**Entries provided**
********

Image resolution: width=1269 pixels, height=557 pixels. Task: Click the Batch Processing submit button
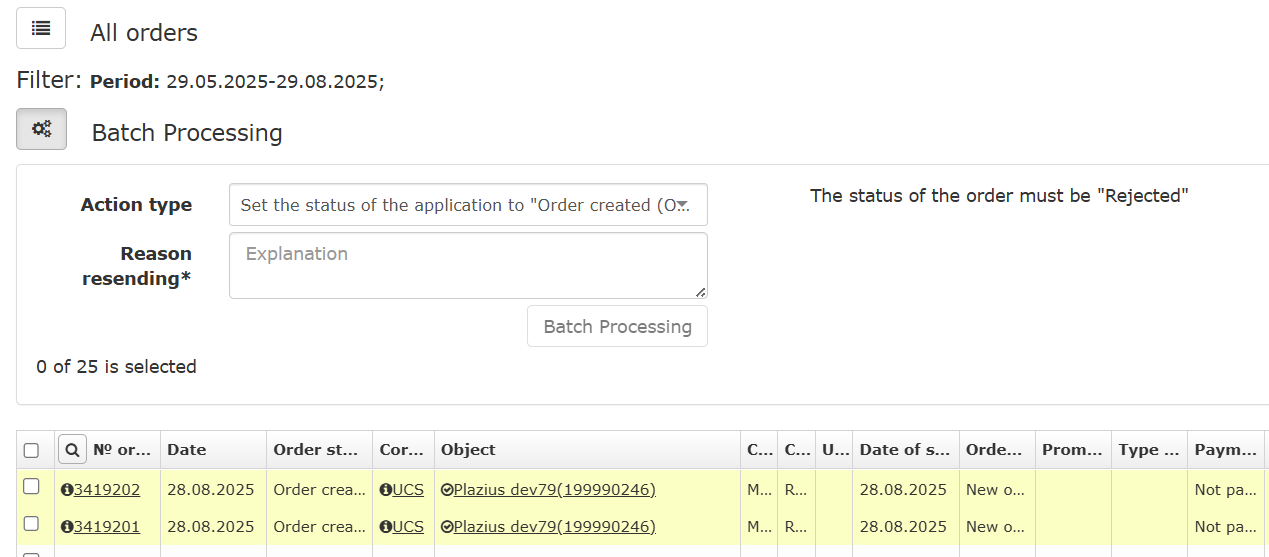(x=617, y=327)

********

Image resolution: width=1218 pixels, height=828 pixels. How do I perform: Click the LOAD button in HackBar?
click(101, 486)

********

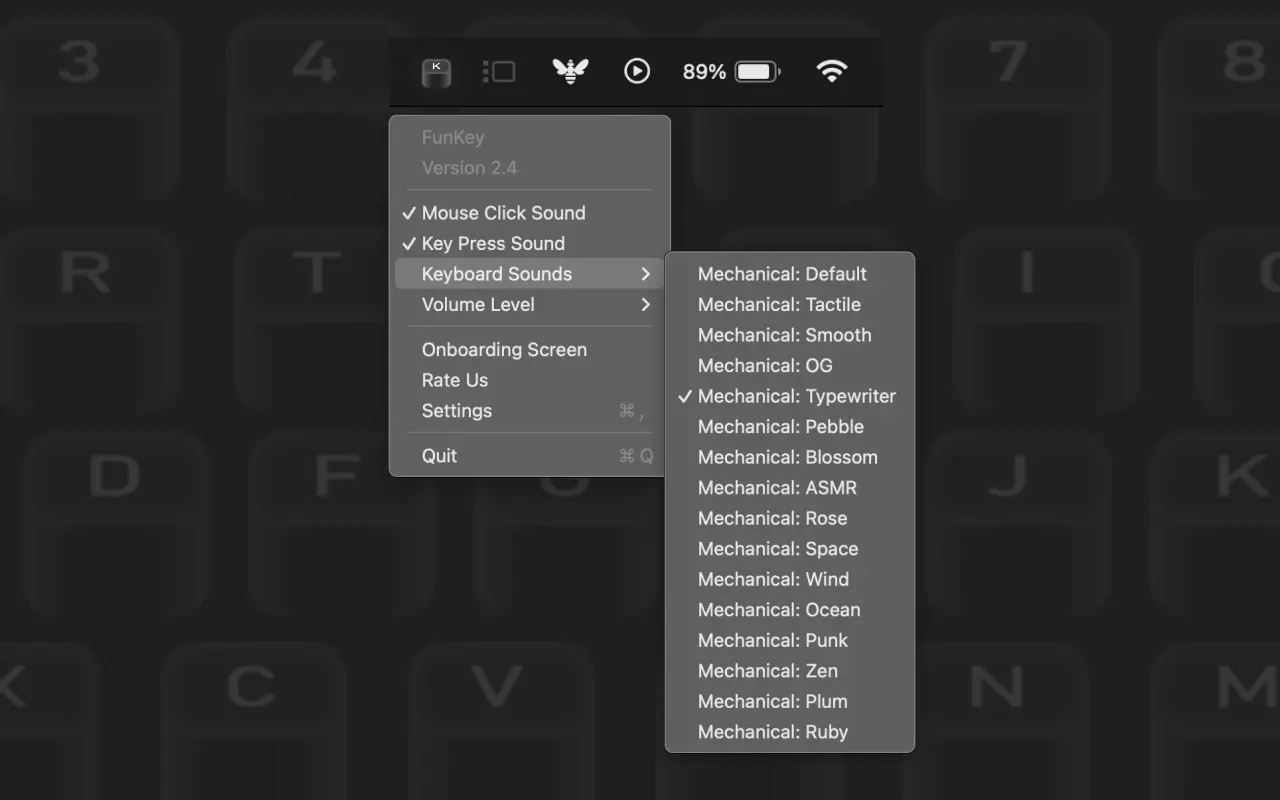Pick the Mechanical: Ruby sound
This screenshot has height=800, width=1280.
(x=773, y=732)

********

**Task description**
Extract the items from the line containing "Image resolution: width=1269" up to and including the line containing "(x=617, y=327)", reproducing each line unchanged, and omit the pictures from your answer.

**Solution to this exercise**
Image resolution: width=1269 pixels, height=557 pixels. Task: Click the Batch Processing submit button
(x=617, y=327)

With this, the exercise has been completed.